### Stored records
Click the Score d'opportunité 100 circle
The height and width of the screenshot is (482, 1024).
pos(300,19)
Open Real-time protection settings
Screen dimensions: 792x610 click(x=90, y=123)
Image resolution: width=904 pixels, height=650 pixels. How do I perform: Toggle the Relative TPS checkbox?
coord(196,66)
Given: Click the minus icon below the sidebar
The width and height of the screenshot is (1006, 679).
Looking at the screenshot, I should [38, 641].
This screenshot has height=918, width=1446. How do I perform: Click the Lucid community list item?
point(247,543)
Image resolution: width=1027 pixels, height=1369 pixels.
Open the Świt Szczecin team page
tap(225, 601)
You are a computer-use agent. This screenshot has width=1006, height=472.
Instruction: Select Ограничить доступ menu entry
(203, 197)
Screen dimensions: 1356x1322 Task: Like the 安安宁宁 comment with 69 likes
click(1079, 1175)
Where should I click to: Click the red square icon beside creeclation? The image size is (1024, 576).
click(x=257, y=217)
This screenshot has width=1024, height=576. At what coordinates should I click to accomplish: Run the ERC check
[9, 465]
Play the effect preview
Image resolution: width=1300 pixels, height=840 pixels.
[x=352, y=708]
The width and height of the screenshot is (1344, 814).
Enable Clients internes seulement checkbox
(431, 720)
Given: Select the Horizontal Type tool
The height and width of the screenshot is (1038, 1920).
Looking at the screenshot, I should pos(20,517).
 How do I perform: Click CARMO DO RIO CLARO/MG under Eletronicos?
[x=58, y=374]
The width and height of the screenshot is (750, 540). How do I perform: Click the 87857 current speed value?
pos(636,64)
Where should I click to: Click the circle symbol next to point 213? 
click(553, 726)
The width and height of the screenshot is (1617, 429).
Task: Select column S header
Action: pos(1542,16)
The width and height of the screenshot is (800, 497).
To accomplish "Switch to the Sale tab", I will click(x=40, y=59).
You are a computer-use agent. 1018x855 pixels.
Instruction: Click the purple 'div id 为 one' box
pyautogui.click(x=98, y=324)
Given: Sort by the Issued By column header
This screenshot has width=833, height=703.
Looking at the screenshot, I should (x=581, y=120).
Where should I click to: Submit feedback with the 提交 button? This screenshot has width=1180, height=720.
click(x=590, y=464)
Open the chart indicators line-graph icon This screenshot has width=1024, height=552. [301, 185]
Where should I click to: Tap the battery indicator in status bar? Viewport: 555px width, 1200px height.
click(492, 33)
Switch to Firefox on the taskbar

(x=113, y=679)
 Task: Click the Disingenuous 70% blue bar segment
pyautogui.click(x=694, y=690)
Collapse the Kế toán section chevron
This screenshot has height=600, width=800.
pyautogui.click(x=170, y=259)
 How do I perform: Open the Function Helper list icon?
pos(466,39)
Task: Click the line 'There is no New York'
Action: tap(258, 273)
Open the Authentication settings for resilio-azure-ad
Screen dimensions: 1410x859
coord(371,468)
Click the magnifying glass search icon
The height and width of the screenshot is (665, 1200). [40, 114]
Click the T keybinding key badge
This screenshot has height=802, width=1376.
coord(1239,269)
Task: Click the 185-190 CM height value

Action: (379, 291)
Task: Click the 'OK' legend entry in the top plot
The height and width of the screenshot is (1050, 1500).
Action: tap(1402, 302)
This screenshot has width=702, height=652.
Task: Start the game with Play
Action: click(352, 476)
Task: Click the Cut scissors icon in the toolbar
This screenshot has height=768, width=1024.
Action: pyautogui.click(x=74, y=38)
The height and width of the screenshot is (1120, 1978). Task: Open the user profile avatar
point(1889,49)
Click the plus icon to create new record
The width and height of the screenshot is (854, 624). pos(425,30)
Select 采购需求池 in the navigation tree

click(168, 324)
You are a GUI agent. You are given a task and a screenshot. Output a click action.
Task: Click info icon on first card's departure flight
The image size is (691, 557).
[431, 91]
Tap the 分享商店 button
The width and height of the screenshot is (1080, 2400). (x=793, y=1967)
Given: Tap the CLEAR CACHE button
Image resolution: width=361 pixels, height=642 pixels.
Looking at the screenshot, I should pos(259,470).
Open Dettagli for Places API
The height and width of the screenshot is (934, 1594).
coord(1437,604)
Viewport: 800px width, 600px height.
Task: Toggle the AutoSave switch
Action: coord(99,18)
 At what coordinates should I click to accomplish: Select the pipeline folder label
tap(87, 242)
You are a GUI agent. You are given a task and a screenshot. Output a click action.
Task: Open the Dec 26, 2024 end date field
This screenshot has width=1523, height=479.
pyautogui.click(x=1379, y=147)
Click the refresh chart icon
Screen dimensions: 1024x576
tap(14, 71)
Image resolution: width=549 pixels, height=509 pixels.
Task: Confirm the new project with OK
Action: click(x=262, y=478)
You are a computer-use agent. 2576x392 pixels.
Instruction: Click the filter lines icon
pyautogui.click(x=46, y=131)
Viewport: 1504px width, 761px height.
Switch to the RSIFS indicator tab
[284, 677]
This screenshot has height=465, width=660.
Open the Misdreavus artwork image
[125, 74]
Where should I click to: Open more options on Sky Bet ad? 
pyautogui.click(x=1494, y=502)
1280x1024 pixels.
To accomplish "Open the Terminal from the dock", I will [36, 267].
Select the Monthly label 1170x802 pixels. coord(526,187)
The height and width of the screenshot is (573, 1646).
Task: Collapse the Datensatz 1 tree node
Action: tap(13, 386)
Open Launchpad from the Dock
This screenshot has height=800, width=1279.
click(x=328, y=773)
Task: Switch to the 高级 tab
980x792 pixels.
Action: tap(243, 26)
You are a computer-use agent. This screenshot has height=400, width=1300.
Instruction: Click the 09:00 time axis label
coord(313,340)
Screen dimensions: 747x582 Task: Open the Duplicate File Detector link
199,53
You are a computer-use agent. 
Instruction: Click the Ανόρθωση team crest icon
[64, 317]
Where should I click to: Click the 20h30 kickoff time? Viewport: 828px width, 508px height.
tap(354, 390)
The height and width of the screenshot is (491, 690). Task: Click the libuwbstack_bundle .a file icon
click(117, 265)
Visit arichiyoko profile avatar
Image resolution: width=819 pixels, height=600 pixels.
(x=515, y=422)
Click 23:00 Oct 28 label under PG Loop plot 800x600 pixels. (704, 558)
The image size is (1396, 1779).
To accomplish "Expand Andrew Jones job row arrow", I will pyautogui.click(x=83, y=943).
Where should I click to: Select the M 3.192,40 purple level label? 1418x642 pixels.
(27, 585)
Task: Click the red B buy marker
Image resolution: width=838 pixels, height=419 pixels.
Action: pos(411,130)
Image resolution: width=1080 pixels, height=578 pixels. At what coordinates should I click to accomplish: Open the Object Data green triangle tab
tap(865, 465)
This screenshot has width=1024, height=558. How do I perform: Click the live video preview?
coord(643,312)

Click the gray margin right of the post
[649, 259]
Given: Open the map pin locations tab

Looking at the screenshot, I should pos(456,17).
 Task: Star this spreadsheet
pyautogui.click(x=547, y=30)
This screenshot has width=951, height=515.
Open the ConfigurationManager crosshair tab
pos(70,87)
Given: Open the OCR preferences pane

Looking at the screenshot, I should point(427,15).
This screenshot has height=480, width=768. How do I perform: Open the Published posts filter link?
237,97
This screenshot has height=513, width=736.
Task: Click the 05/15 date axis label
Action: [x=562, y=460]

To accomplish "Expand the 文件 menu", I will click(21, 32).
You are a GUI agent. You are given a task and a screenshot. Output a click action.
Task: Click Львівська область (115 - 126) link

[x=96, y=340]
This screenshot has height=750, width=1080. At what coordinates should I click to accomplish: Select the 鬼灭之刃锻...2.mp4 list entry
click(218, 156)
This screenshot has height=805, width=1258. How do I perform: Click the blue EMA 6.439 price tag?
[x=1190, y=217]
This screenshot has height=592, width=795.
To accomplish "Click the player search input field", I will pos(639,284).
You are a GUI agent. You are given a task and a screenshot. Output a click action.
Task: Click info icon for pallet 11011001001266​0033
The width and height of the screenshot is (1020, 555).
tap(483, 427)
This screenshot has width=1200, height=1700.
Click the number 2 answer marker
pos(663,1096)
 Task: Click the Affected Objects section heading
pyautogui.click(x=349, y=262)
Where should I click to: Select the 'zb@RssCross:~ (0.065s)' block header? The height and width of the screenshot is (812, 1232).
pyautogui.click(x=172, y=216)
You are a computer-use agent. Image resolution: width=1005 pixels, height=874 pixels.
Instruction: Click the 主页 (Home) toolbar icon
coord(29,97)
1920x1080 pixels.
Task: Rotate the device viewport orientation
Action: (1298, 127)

### WHAT IS REQUIRED
Quote the records above exactly, from the first line through the line containing "Given: Sort by the Issued By column header", and nothing more.

### RESPONSE AREA
Click the Score d'opportunité 100 circle
The height and width of the screenshot is (482, 1024).
pos(300,19)
Open Real-time protection settings
Screen dimensions: 792x610 click(x=90, y=123)
Image resolution: width=904 pixels, height=650 pixels. How do I perform: Toggle the Relative TPS checkbox?
coord(196,66)
Given: Click the minus icon below the sidebar
The width and height of the screenshot is (1006, 679).
Looking at the screenshot, I should [38, 641].
This screenshot has height=918, width=1446. How do I perform: Click the Lucid community list item?
point(247,543)
Image resolution: width=1027 pixels, height=1369 pixels.
Open the Świt Szczecin team page
tap(225, 601)
You are a computer-use agent. This screenshot has width=1006, height=472.
Instruction: Select Ограничить доступ menu entry
(203, 197)
Screen dimensions: 1356x1322 Task: Like the 安安宁宁 comment with 69 likes
click(1079, 1175)
Where should I click to: Click the red square icon beside creeclation? The image size is (1024, 576).
click(x=257, y=217)
This screenshot has width=1024, height=576. At what coordinates should I click to accomplish: Run the ERC check
[9, 465]
Play the effect preview
Image resolution: width=1300 pixels, height=840 pixels.
[x=352, y=708]
The width and height of the screenshot is (1344, 814).
Enable Clients internes seulement checkbox
(431, 720)
Given: Select the Horizontal Type tool
The height and width of the screenshot is (1038, 1920).
Looking at the screenshot, I should pos(20,517).
 How do I perform: Click CARMO DO RIO CLARO/MG under Eletronicos?
[x=58, y=374]
The width and height of the screenshot is (750, 540). How do I perform: Click the 87857 current speed value?
pos(636,64)
Where should I click to: Click the circle symbol next to point 213? 
click(553, 726)
The width and height of the screenshot is (1617, 429).
Task: Select column S header
Action: pos(1542,16)
The width and height of the screenshot is (800, 497).
To accomplish "Switch to the Sale tab", I will click(x=40, y=59).
You are a computer-use agent. 1018x855 pixels.
Instruction: Click the purple 'div id 为 one' box
pyautogui.click(x=98, y=324)
Given: Sort by the Issued By column header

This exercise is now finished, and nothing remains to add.